Claimed By My Biker Daddies (Forbidden Fantasies #21)

Claimed By My Biker Daddies (Forbidden Fantasies #21)

By Sofia T Summers

Chapter 1

MARISA

Late afternoon, early winter wedding

The sky rips open and the mountains breathe steam.

One moment the pines stand still and solemn like a chapel choir, and the next the first hard sheet of rain turns the world to wet paper and snow threatens.

Gravel sticks to my dress shoes.

My hair glues itself to my cheeks.

The pastry crates slip and wobble in my arms as I climb the slippery slope toward a set of white tents battling from being swallowed by the storm.

I keep telling myself this was supposed to be my break, the job that would make a friend of a friend say, “Her name is Marisa, she is young, she is good, she makes a lemon bar that steadies a person’s heart.”

The more I say it, the more my throat tightens because nothing about this looks like a break.

I’ll be cursed to cook for someone else forever, even if my boss is nice.

The DJ has cocooned his speakers under a tarp that sags with brown rainwater and cold slush.

The cake tent smells of bourbon and damp linen.

Somewhere a bridesmaid is crying quietly, the kind of cry that keeps makeup intact.

Someone else hiccups with the soft rhythm of a person who is drunk before the vows.

I can almost hear the delicate edges of my sugar roses sigh as they wilt.

Three hundred tea pastries blink up at me like brave little soldiers at the wrong battle.

The lemon bars are sweating.

The panna cotta trembles in its cups, a prayer away from becoming milk.

I set the first crate down, breathe through the sting in my palms, and tell myself I will not cry before going out to get the next lot of desserts inside from the lodge to the tent.

“Hold on. Let me help with those.”

The voice is deep and quiet, but there’s a lift at the end like he’s already a little amused by me.

I turn and find a man in black, rain running off him as if the storm has agreed to stop just long enough to admire him.

His sleeves are rolled to the elbow, forearms a shade darker from summers spent under the sun.

There’s a rosary tattoo peeking from the open collar of his shirt like something private he has no intention of explaining.

“You’re going to drop that,” he adds, nodding to the crate wobbling in my arms.

“I’m not,” I insist, even though my grip is slipping and my shoes are making sad little squelching noises in the mud.
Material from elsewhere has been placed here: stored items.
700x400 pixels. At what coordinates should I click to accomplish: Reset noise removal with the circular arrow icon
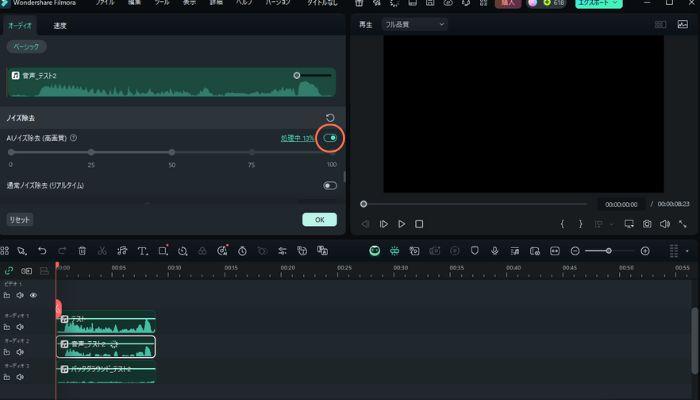click(x=330, y=117)
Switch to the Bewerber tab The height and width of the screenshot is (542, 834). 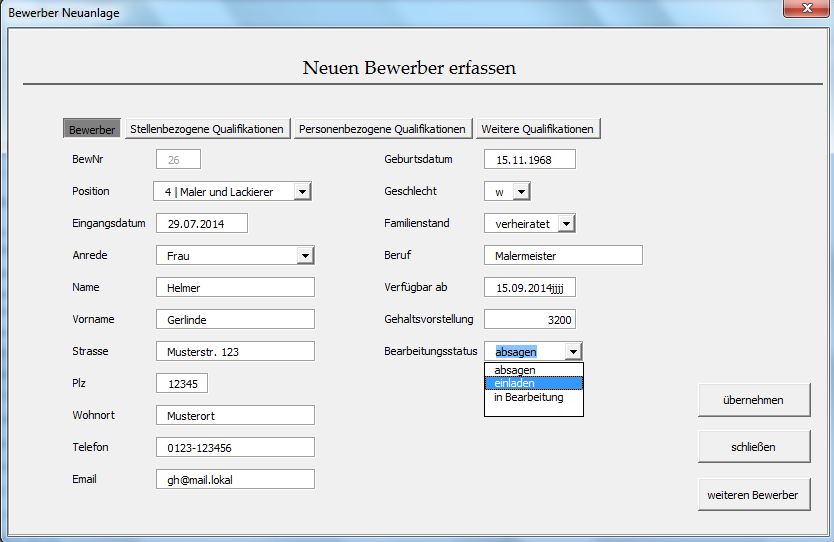[92, 129]
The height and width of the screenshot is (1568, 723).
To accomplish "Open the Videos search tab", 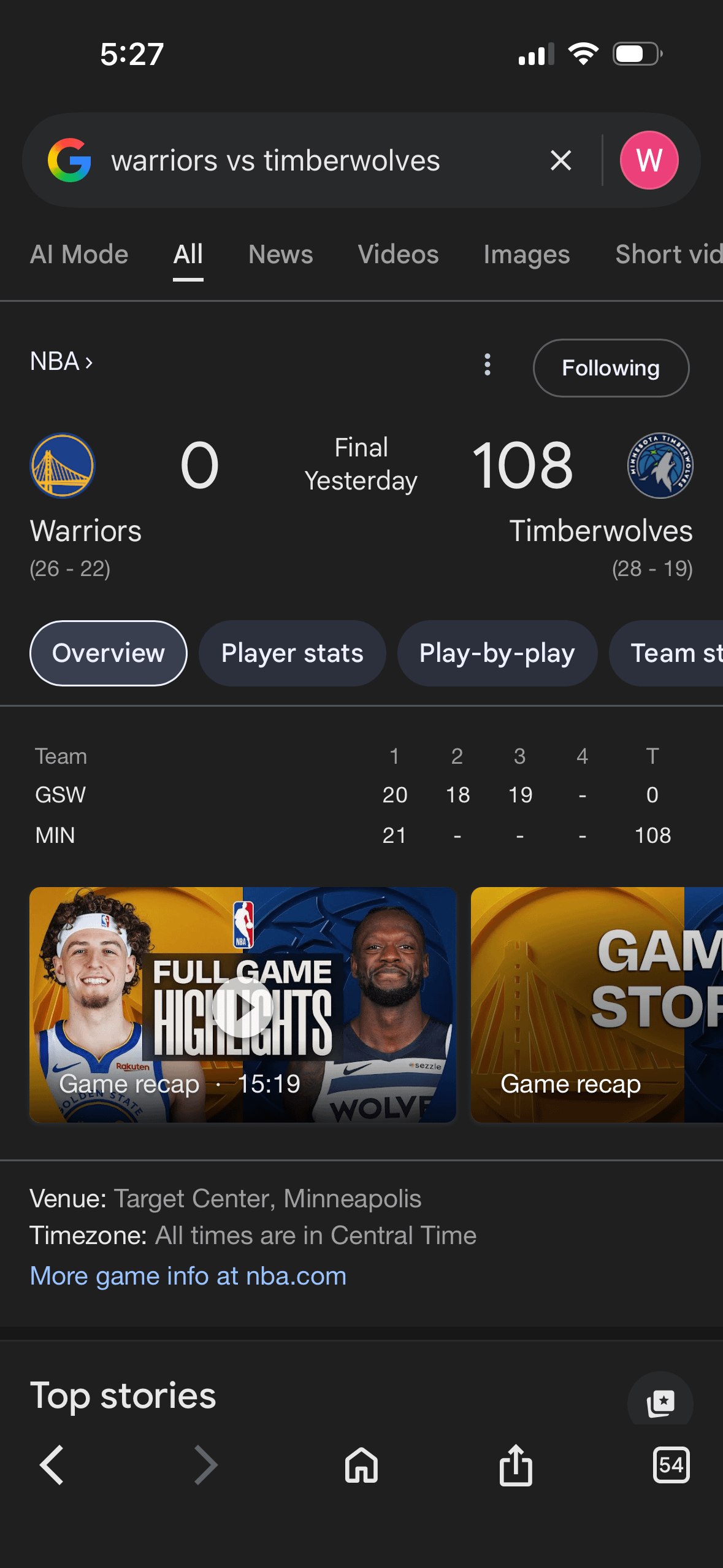I will (x=398, y=255).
His mouth curves like he’s heard that kind of stubborn before. “Want to bet?”

“I don’t gamble.”

“Good. Then I win.”

He takes the crate from me with a kind of quiet decisiveness that makes arguing impossible.

It doesn’t even look heavy in his hands, and something about the ease in his movement is irritatingly attractive.

“Thank you,” I manage, although I’m still slightly annoyed.

“You always thank people for winning?”

I blink at him, caught between wanting to roll my eyes and keeping him here just to see what else he’ll say.

But he’s already walking into the tent, and my only option is to follow because the crate is gone and my hands feel empty without it.

I’m hit by the scents of pine, damp silk, whiskey, and wet leather inside.

String lights sag with rainwater and still try to glow, the stubborn little things. Whiskey barrels double as cocktail tables.

The bride’s veil is tangled in the rafters like a mischievous ghost.

A pair of bikers argue about whether the storm will flood the road.

Somewhere in the corner, a man with silver in his beard is coaxing life out of a dying generator.

The man in black sets the crate on my folding table and glances at the trays already there—tiny lemon tarts, almond biscotti, and dark chocolate tartlets wearing crowns of sugared berries. “You make all these?”

“Yes.” I slide past him to start triage on the sugar roses drooping under the humidity.

“They look good,” he says then corrects himself, “They look too good for this crowd.”

“Maybe they’ll behave themselves if they’re eating.”

“Doubt it.” There’s a ghost of a smile now, like he might actually enjoy seeing the chaos play out.

He studies me for a beat, eyes storm-gray and too steady, then nods toward the desserts. “Roman, but I also go by Saint.”

“Marisa,” I answer, and his name settles into the air like the start of something I’m not ready to name.

Roman sets my crate on the table and steps back, and his gaze brushes mine in a way that feels like a test he’s not grading yet.

Then he’s gone, swallowed by wet light.

I'm flustered, so I tackle it the only way I know how to and get to work.

I work like the sky dared me to stop.

I grab the final trays from my car then blot moisture from fondant with the edge of a paper towel, trying to make it look affectionate.

I dust tartlets with a veil of powdered sugar that lands like new snow on a city that has not seen winter yet.

I run a knife tip along the edge of a chocolate star and coax it upright with the patience of a woman who believes sugar will listen if you speak to it kindly.

I turn the panna cotta cups to hide the worst of the condensation rings.

Come on, ragazze, hold your shape. Hold your nerve, I whisper under my breath because I talk to food when I’m scared.

At this precise moment, a very large hand dangles a towel in front of me.

The towel is blessedly dry, which feels like sorcery after the last ten minutes of rain dripping from my hair in slow, treacherous rivulets toward the trays.

I’ve been trying to shake it back without touching anything, pretending I’m not silently panicking about hygiene while the storm turns my braid into a sponge.

“Cardamom?” His voice is a little rougher but just as amused.

I look up and see a man with iron threaded through his dark hair and a beard kept so precise it feels like a statement.

His face is calmer than the first man’s, and his eyes are a colder blue than a flame at the bottom of a wick.

He tilts his chin toward the panna cotta. “You infused it.”

“I did,” I say. “Lightly, with orange peel, just enough to make you wonder why it tastes like winter in a warm room.”

His mouth curves in quiet approval. “Deacon,” he says.

“Marisa,” I reply, and he nods like we’ve sealed something.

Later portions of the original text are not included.